Re: [PATCH 2/2] mm, debug: report when GFP_NO{FS,IO} is used explicitly from memalloc_no{fs,io}_{save,restore} context

From: Dave Chinner
Date: Tue May 03 2016 - 20:09:57 EST


On Tue, May 03, 2016 at 05:38:23PM +0200, Michal Hocko wrote:
> On Sat 30-04-16 09:40:08, Dave Chinner wrote:
> > On Fri, Apr 29, 2016 at 02:12:20PM +0200, Michal Hocko wrote:
> [...]
> > > - was it
> > > "inconsistent {RECLAIM_FS-ON-[RW]} -> {IN-RECLAIM_FS-[WR]} usage"
> > > or a different class reports?
> >
> > Typically that was involved, but it quite often there'd be a number
> > of locks and sometimes even interrupt stacks in an interaction
> > between 5 or 6 different processes. Lockdep covers all sorts of
> > stuff now (like fs freeze annotations as well as locks and memory
> > reclaim) so sometimes the only thing we can do is remove the
> > reclaim context from the stack and see if that makes it go away...
>
> That is what I was thinking of. lockdep_reclaim_{disable,enable} or
> something like that to tell __lockdep_trace_alloc to not skip
> mark_held_locks(). This would effectivelly help to get rid of reclaim
> specific reports. It is hard to tell whether there would be others,
> though.

Yeah, though I suspect this would get messy having to scatter it
around the code. I can encapsulate it via internal XFS KM flags,
though, so I do think that will be a real issue.

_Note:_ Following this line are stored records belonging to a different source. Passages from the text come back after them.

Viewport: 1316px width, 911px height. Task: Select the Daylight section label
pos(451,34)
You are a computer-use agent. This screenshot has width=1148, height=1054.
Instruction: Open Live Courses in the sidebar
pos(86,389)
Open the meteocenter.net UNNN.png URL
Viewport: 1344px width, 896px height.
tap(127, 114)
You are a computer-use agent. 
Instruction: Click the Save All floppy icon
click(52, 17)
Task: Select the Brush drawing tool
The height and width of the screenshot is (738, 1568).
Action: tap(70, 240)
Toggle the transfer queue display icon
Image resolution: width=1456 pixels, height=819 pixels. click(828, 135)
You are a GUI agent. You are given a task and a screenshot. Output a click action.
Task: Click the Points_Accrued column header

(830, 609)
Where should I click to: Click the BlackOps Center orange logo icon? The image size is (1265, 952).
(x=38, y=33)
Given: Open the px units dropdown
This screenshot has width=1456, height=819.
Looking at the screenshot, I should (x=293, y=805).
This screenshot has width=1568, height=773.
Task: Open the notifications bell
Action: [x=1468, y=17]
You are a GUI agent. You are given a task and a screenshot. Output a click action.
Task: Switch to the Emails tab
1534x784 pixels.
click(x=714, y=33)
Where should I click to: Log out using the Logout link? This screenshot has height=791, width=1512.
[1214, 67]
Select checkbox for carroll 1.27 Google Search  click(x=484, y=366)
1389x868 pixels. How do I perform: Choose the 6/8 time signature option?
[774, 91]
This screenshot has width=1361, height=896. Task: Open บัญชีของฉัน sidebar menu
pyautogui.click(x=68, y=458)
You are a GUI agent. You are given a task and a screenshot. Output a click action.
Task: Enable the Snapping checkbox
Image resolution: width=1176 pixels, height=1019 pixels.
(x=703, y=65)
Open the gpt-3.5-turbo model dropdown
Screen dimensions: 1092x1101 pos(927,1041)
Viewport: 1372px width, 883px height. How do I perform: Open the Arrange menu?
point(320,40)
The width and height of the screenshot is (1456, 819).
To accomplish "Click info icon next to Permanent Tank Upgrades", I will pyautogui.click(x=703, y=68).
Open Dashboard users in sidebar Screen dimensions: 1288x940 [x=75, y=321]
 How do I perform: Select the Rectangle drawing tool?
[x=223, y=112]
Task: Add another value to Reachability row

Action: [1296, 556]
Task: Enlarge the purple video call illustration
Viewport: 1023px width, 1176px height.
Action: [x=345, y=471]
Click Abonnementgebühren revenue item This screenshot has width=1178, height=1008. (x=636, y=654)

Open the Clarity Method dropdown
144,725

> > > > They may have been fixed since, but I'm sceptical
> > > > of that because, generally speaking, developer testing only catches
> > > > the obvious lockdep issues. i.e. it's users that report all the
> > > > really twisty issues, and they are generally not reproducable except
> > > > under their production workloads...
> > > >
> > > > IOWs, the absence of reports in your testing does not mean there
> > > > isn't a problem, and that is one of the biggest problems with
> > > > lockdep annotations - we have no way of ever knowing if they are
> > > > still necessary or not without exposing users to regressions and
> > > > potential deadlocks.....
> > >
> > > I understand your points here but if we are sure that those lockdep
> > > reports are just false positives then we should rather provide an api to
> > > silence lockdep for those paths
> >
> > I agree with this - please provide such infrastructure before we
> > need it...
>
> Do you think a reclaim specific lockdep annotation would be sufficient?

It will help - it'll take some time to work through all the explicit
KM_NOFS calls in XFS, though, to determine if they are just working
around lockdep false positives or some other potential problem....

> I do understand your concerns and I really do not ask you to redesign
> your code. I would like make the code more maintainable and reducing the
> number of (undocumented) GFP_NOFS usage to the minimum seems to be like
> a first step. Now the direct usage of GFP_NOFS (resp. KM_NOFS) in xfs is
> not that large.

That's true, and if we can reduce them to real cases of GFP_NOFS
being needed vs annotations to silence lockdep false positives we'll
then know what problems we really need to fix...

Cheers,

Dave.
--
Dave Chinner
david@xxxxxxxxxxxxx